Task to carry out:
Your job with the data below is to output exactly the lines from the one holding "Task: Select the red 已发货 timeline dot" down to the one holding "This screenshot has height=495, width=819.", both included, and no others.

[Given data Boundary: Start]

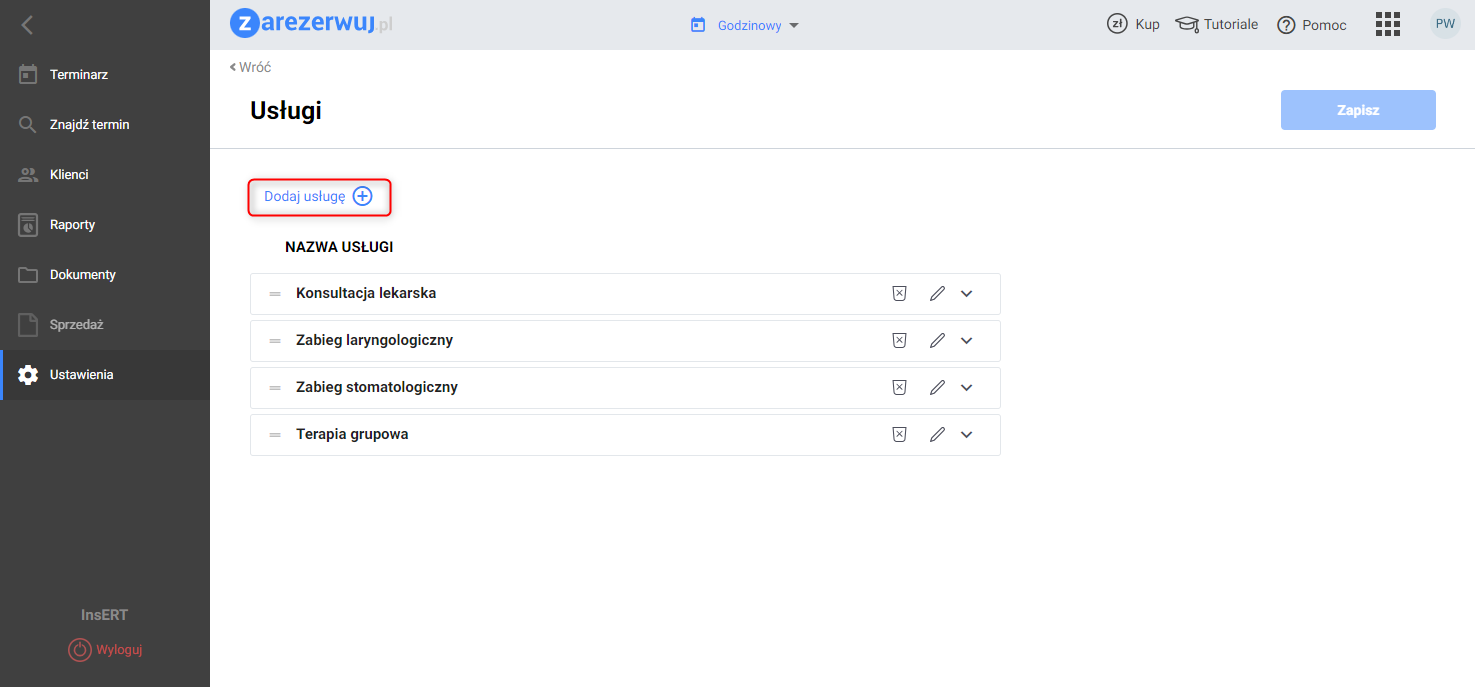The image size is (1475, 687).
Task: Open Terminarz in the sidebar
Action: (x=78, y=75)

[Given data Boundary: End]
[Given data Boundary: Start]

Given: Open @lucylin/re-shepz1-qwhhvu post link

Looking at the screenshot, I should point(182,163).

[Given data Boundary: End]
[Given data Boundary: Start]

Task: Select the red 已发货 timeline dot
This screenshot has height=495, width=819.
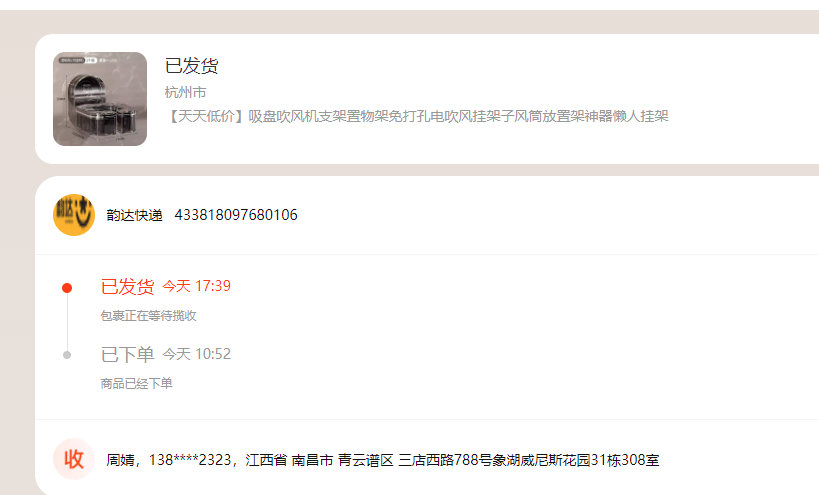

[Given data Boundary: End]

Solution to this problem:
Task: Select the red 已发货 timeline dot
This screenshot has height=495, width=819.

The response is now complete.